Martin Geddes, chief analyst for STL Partners, has called on carriers to aggressively explore OpenID, noting that while telcos could build their own log-in and authentication technologies, OpenID automates this crucial capability while at the same time enabling the ability — via extensible user attributes — to offer revenue-generating value-added services.

“As a provider of OpenID services, [carriers] are in a position to broker introductions and promote revenue-generating capabilities of [their] telco platform,” Geddes said. “Like the concierge of a hotel, you're in a powerful position to broker all kinds of business relationships and interactions. You've established yourself as the hub of a digital ecosystem.”

On the technology side, most carriers — both internally and via integration with the consumer Web and enterprises — will be required to support multiple identity protocols, including vendor-specific protocols; standards like security assertion markup language (SAML); and industry efforts such as the Liberty Alliance, said Anthony Nadalin, chief security architect for IBM Tivoli software.

To that end, the ITU Telecommunication Standardization Sector has created a study group that has been investigating identity management, particularly architectures that would support multiple identity protocols, including Web-driven efforts such as OpenID, Nadalin said. Separately, Nadalin pointed to the Eclipse Foundation's Higgins Project, which aims to create an underlying data model that defines how data gets fed into identity protocols. That also will help to enable the multiprotocol identity environments that telcos are likely to face, he said.

“The thing that is a little unique with the telcos is that they also have to cross ‘stack’ boundaries,” he said. “For instance, if they identify a cell phone and then the user of that cell phone, they have to start to tie the network and the application layers together. That implies a little bit different view of things.”
Regardless of carrier uptake, Web-driven identity approaches such as OpenID and concepts like the ability to more easily share content and friend networks between sites and applications are on their way. Whether, and how, service providers will participate in the Web identity equation is still an open question, for now.
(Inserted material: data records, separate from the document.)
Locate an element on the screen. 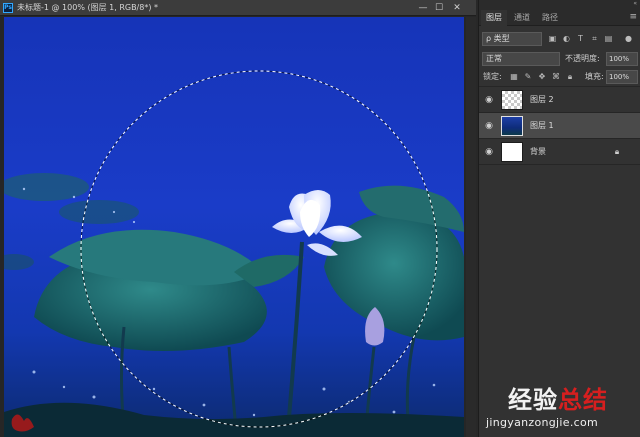 The height and width of the screenshot is (437, 640). layer-name: 图层 2 is located at coordinates (542, 100).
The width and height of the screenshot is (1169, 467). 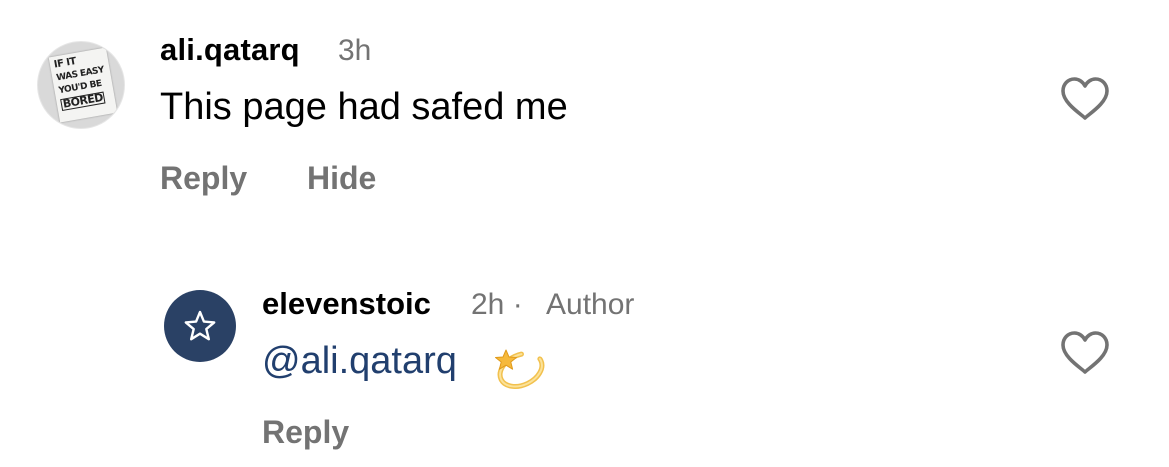 I want to click on avatar-sign-image: IF IT WAS EASY YOU'D BE BORED, so click(x=83, y=85).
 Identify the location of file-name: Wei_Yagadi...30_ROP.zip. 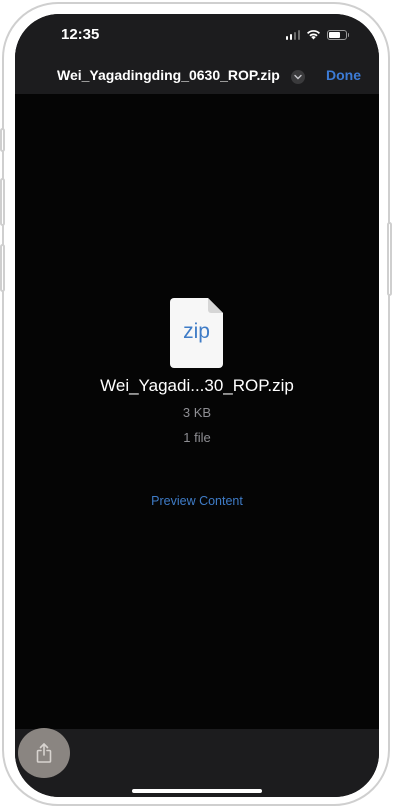
(197, 386).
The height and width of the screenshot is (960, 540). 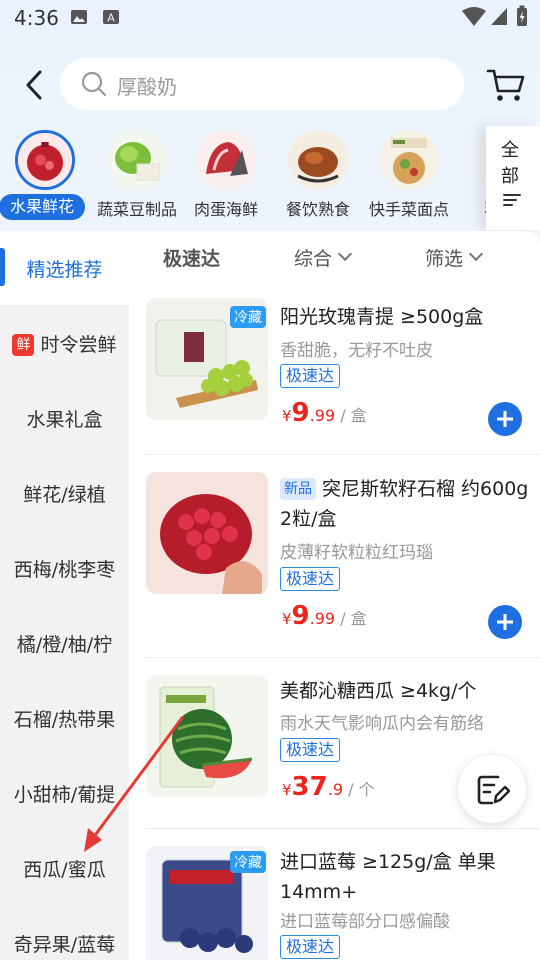 What do you see at coordinates (42, 207) in the screenshot?
I see `category-label: 水果鲜花` at bounding box center [42, 207].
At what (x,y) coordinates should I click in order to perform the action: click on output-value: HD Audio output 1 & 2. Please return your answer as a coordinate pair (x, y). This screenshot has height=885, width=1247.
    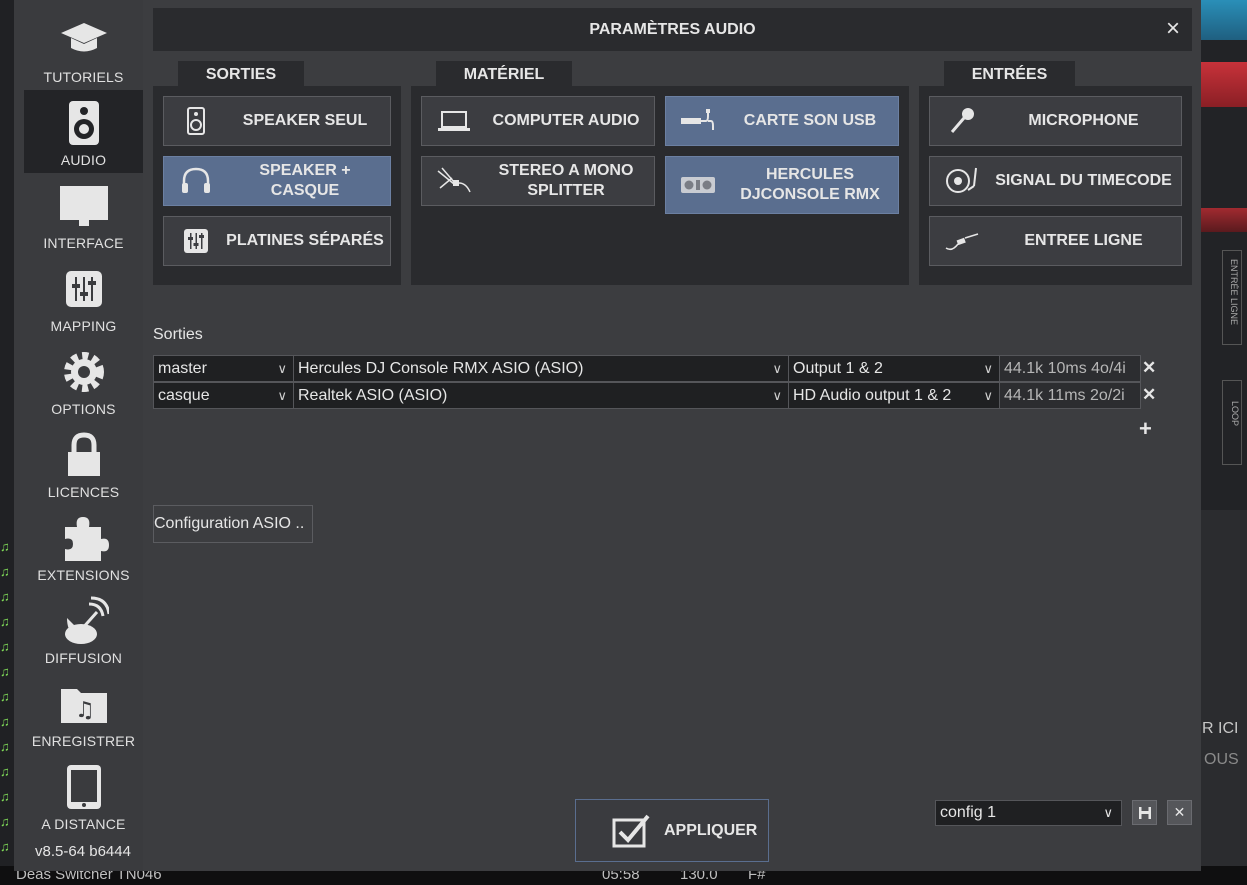
    Looking at the image, I should click on (872, 396).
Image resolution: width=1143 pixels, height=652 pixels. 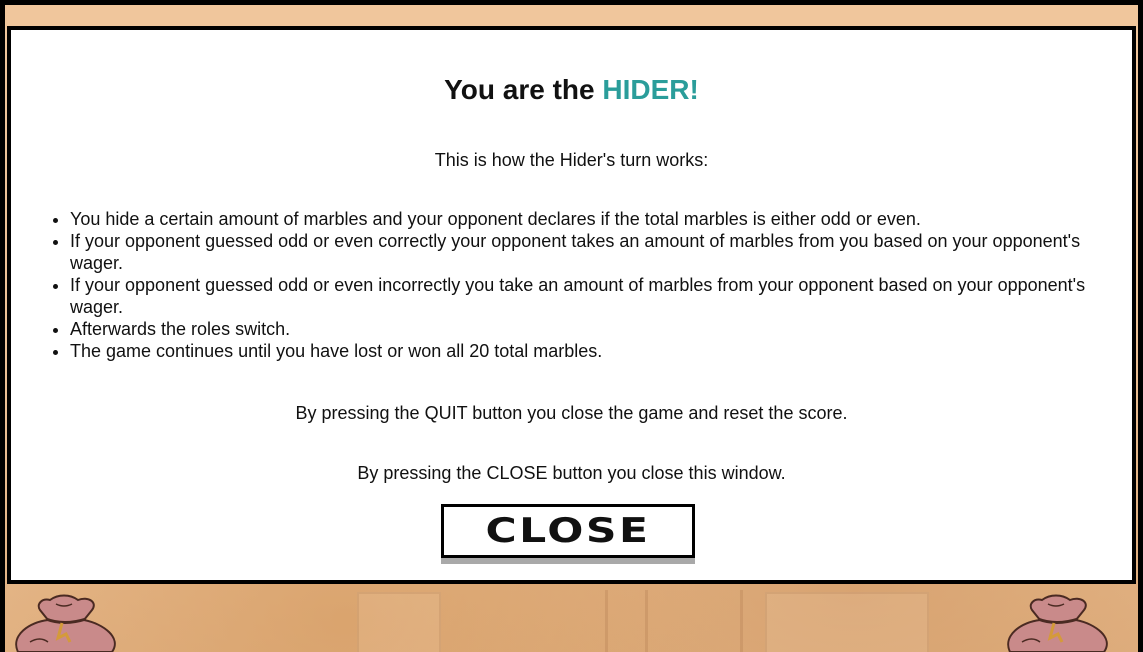 What do you see at coordinates (572, 160) in the screenshot?
I see `intro-text: This is how the Hider's turn works:` at bounding box center [572, 160].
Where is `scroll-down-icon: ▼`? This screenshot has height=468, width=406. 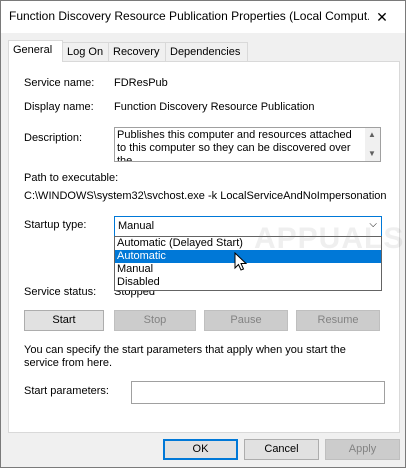
scroll-down-icon: ▼ is located at coordinates (372, 154).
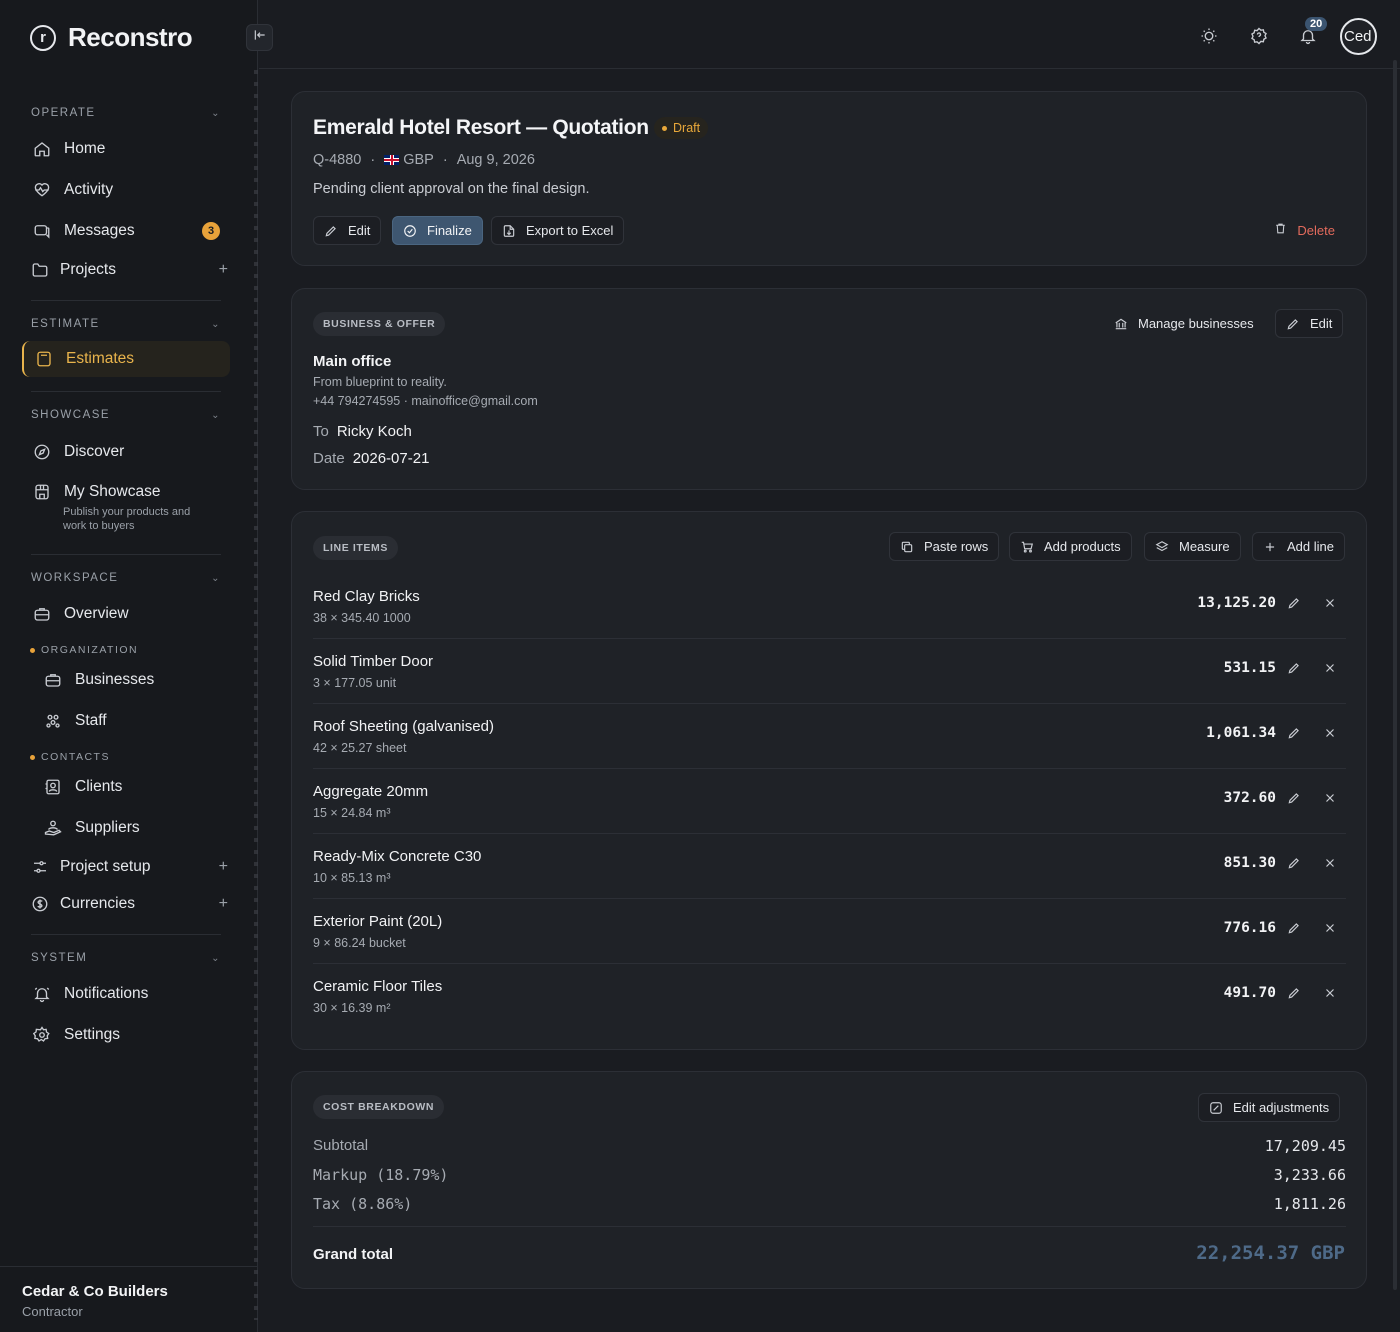 This screenshot has height=1332, width=1400. Describe the element at coordinates (126, 190) in the screenshot. I see `sidebar-item-activity: Activity` at that location.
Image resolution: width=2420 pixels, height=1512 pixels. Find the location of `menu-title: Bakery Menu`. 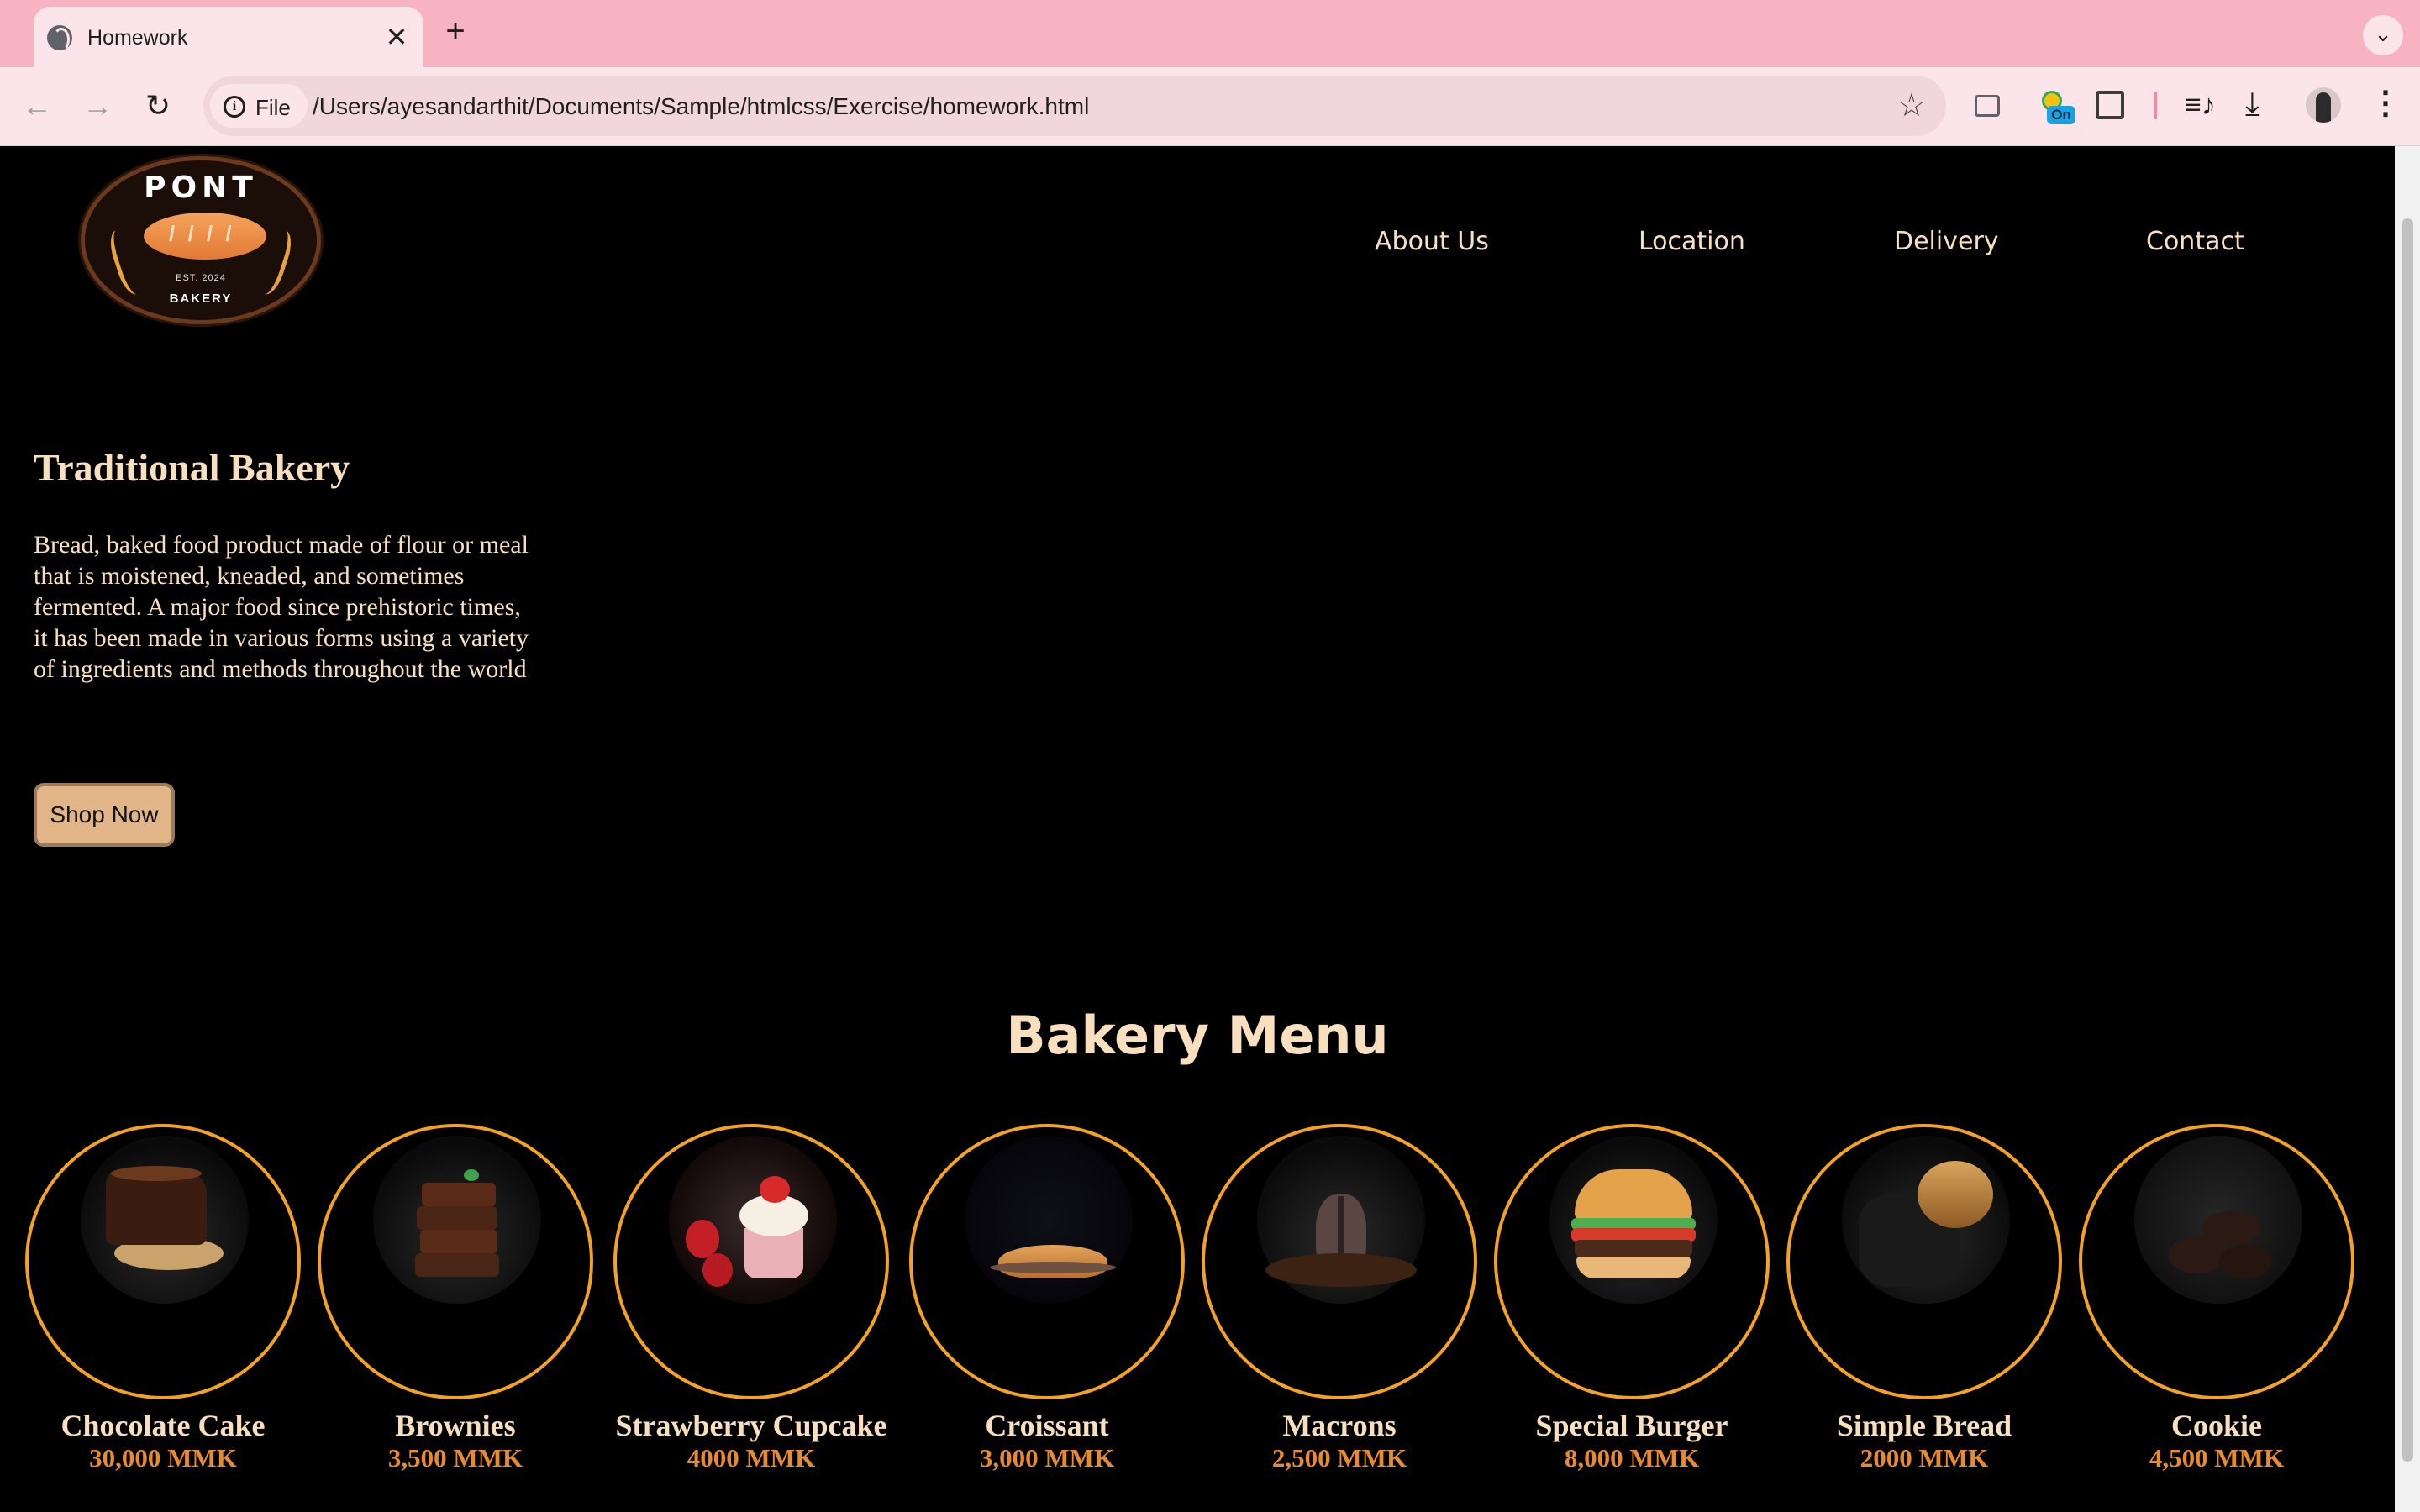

APML, or attention profiling markup language, allows people to share their interests and Web site activities with other sites and individuals.
OAuth is a protocol to allow secure API authentication from desktop and Web apps, in many ways a sister protocol to OpenID.

XMPP, or extensible messaging and presence protocol, is a protocol for exchanging instant messaging info such as buddy lists and presence information? Microformats are simple bits of HTML that help users represent and exchange data. Some key microformat implementations include hCard, for sharing contact information, and XFN, or XHTML Friends Network, and FOAF, Friend of a Friend, for sharing friend/relationship data
Application container APIs from Bebo, Facebook, MySpace and other vendors allow third-parties to embed apps and widgets into social networking sites. For its part, Google has forwarded its Social Graph API and OpenSocial project for embedding apps into its sites and also as a potential industry standard.